Assignment
Find the line containing "Open the Summary panel icon", then return it and every line after it through the end of the records, exactly. Leave out pictures.

----

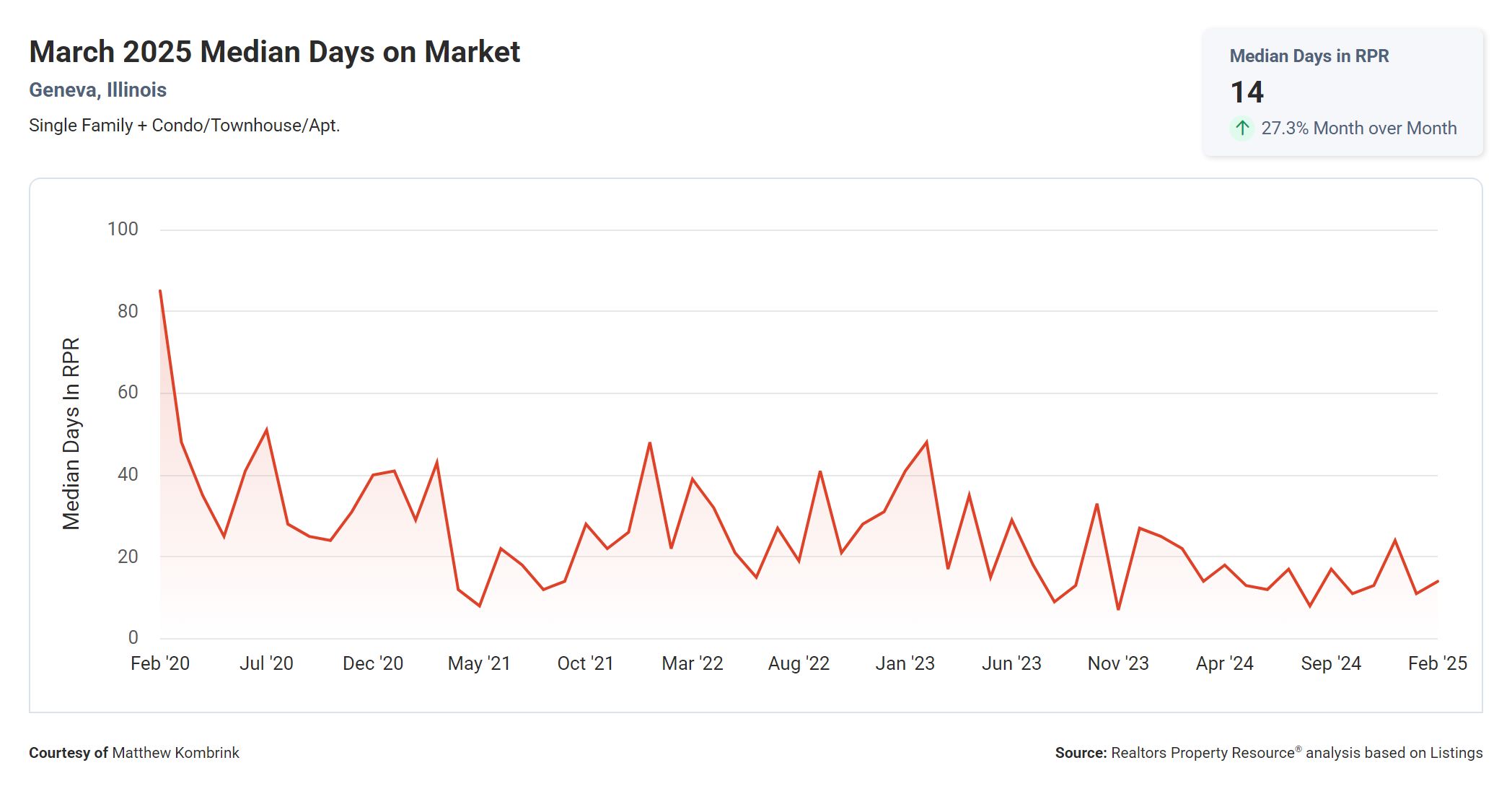This screenshot has height=794, width=1512.
Task: Click the Jan '23 x-axis label
Action: [x=905, y=663]
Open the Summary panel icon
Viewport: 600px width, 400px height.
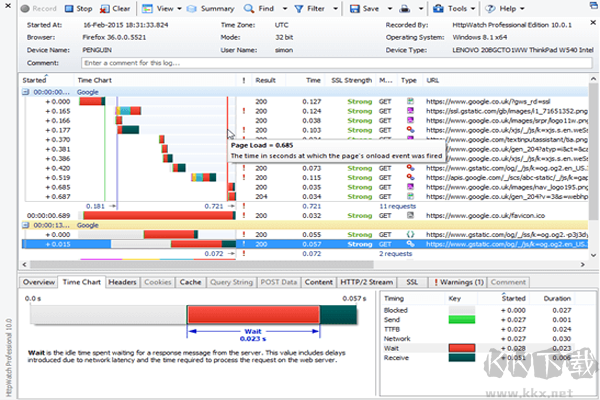click(193, 8)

----

Final answer
Open the Summary panel icon
Viewport: 600px width, 400px height.
click(193, 8)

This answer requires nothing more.